#!/usr/bin/env python
# coding: utf-8

# [Table of Contents](./table_of_contents.ipynb)

# # H Infinity filter

# In[1]:


get_ipython().run_line_magic('matplotlib', 'inline')


# In[2]:


#format the book
import book_format
book_format.set_style()


# I am still mulling over how to write this chapter. In the meantime, Professor Dan Simon at Cleveland State University has an accessible introduction here:
# 
# http://academic.csuohio.edu/simond/courses/eec641/hinfinity.pdf
# 
# In one sentence the $H_\infty$ (H infinity) filter is like a Kalman filter, but it is robust in the face of non-Gaussian, non-predictable inputs.
# 
# 
# My FilterPy library contains an H-Infinity filter. I've pasted some test code below which implements the filter designed by Simon in the article above.
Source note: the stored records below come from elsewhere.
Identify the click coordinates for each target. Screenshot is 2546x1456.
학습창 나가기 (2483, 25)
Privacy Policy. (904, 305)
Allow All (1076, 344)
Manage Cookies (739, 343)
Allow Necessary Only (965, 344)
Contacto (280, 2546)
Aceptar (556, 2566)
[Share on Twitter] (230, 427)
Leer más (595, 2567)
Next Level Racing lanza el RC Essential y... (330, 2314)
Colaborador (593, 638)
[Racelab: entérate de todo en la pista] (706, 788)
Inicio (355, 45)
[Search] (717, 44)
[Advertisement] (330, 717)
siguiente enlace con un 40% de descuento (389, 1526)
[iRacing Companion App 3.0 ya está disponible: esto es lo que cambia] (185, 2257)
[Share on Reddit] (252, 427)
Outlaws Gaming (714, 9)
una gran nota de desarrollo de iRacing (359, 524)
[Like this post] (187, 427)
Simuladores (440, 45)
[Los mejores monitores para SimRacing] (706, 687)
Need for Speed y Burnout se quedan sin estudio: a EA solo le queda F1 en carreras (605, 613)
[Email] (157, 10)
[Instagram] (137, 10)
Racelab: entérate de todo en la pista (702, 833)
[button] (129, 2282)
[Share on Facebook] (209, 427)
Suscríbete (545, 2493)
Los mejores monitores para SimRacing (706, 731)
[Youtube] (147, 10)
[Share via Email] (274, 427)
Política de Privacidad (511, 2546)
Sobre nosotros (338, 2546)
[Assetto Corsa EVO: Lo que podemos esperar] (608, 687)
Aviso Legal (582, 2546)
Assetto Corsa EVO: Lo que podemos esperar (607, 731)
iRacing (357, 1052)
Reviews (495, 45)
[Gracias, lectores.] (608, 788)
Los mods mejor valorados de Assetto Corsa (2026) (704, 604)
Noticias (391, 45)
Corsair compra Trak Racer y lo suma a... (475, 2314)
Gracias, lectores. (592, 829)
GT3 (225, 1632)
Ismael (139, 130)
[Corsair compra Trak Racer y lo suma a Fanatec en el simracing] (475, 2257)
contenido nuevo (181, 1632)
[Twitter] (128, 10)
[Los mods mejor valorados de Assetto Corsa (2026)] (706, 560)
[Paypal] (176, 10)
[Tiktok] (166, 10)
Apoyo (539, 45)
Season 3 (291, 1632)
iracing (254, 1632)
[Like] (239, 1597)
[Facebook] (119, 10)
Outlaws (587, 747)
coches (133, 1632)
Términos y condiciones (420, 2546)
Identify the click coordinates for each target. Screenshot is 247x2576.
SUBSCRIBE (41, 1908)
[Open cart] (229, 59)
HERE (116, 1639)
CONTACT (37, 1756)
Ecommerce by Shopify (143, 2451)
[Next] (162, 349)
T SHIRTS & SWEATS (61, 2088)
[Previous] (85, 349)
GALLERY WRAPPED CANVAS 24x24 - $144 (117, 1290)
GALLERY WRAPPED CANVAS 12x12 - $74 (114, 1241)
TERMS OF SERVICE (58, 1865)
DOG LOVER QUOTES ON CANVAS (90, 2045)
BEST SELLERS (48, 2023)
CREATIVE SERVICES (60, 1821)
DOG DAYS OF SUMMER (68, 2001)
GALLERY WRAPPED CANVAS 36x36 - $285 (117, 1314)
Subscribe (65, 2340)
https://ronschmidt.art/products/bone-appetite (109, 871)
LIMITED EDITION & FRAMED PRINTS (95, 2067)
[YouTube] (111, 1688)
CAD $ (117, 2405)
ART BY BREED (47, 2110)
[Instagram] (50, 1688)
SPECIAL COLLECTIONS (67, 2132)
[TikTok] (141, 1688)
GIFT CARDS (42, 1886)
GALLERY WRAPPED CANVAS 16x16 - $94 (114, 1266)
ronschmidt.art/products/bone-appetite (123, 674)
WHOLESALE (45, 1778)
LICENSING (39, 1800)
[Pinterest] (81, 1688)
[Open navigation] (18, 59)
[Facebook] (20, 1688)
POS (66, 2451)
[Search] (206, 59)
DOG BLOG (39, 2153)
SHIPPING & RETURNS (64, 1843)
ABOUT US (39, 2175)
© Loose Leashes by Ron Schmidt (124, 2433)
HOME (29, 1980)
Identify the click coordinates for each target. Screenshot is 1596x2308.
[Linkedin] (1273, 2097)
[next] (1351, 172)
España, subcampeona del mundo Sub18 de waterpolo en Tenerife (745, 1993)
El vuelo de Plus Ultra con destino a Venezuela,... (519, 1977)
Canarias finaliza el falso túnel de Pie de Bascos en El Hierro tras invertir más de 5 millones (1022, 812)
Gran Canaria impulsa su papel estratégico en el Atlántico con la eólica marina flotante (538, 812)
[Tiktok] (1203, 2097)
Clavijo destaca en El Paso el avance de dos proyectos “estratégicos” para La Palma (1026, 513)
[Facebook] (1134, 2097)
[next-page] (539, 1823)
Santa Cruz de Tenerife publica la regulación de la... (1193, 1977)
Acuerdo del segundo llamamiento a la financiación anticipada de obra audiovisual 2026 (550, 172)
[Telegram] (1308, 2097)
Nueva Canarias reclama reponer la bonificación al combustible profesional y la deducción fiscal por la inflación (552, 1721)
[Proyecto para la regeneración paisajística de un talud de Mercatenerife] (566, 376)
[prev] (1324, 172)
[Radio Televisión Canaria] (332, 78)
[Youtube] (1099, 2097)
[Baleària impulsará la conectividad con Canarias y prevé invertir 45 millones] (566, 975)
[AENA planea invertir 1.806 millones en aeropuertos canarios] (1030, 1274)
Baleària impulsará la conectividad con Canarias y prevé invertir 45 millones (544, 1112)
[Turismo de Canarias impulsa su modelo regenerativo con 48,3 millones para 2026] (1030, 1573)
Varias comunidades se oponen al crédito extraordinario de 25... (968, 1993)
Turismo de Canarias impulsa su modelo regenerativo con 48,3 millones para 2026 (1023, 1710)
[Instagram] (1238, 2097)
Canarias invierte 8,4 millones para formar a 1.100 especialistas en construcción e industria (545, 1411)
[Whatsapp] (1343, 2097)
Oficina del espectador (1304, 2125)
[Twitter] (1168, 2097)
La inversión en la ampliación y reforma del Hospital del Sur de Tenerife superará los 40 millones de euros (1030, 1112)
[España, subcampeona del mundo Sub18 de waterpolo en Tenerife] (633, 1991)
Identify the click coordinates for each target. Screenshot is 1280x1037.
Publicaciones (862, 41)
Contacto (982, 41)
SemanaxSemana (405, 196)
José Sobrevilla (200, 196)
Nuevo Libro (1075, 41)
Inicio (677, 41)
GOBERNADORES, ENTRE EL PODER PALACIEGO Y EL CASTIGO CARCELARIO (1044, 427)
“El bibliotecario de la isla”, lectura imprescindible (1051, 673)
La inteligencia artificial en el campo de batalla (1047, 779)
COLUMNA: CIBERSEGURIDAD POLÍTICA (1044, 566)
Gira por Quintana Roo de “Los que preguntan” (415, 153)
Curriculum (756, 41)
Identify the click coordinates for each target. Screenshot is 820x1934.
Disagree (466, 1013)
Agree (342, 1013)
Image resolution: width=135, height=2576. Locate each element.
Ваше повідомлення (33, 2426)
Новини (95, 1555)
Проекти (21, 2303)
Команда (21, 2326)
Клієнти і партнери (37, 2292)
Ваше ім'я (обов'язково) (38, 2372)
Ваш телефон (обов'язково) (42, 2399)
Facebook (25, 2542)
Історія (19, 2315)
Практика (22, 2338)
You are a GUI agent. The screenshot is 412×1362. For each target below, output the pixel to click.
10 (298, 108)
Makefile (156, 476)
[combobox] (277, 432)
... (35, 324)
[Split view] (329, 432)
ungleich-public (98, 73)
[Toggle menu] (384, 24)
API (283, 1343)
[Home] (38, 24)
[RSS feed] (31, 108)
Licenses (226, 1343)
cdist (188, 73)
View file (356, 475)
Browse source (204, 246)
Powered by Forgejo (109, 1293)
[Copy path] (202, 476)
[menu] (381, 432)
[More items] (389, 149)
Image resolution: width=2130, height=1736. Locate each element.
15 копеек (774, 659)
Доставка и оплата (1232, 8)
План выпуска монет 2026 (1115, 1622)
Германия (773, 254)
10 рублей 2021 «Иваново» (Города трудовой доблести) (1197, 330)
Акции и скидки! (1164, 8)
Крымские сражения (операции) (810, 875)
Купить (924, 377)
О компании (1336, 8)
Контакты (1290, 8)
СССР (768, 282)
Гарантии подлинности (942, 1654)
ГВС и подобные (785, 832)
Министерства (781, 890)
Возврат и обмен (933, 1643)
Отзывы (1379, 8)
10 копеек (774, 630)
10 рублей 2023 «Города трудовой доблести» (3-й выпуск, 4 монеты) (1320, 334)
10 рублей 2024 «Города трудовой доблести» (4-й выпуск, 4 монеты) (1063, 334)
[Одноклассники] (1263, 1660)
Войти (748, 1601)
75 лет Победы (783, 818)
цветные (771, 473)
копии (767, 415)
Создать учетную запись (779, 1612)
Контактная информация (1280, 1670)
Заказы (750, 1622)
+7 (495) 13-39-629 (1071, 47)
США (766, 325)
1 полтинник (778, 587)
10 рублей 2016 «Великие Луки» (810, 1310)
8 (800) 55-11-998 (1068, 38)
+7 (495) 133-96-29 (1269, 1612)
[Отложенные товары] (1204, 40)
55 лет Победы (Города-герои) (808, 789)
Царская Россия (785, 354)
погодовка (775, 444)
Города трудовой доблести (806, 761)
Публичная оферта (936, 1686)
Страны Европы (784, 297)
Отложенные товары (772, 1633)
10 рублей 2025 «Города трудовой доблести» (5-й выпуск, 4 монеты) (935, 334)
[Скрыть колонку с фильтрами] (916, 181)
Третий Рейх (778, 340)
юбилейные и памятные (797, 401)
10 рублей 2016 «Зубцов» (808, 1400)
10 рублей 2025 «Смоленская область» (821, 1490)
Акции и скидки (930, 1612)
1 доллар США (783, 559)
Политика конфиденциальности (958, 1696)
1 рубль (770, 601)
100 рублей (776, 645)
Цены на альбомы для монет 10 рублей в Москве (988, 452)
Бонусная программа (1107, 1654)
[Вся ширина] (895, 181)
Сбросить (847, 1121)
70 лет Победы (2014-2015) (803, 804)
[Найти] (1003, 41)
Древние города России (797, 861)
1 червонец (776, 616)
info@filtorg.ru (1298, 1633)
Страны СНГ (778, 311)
Hope it helps.

# In[1]:


import numpy as np
import matplotlib.pyplot as plt

from filterpy.hinfinity import HInfinityFilter

dt = 0.1
f = HInfinityFilter(2, 1, dim_u=1, gamma=.01)

f.F = np.array([[1., dt],
                [0., 1.]])

f.H = np.array([[0., 1.]])
f.G = np.array([[dt**2 / 2, dt]]).T

f.P = 0.01
f.W = np.array([[0.0003, 0.005],
                [0.0050, 0.100]])/ 1000  #process noise

f.V = 0.01
f.Q = 0.01
u = 1. #acceleration of 1 f/sec**2

xs = []
vs = []

for i in range(1,40):
    f.update (5)
    #print(f.x.T)
    xs.append(f.x[0,0])
    vs.append(f.x[1,0])
    f.predict(u=u)

plt.subplot(211)
plt.plot(xs)
plt.title('position')
plt.subplot(212)
plt.plot(vs) 
plt.title('velocity');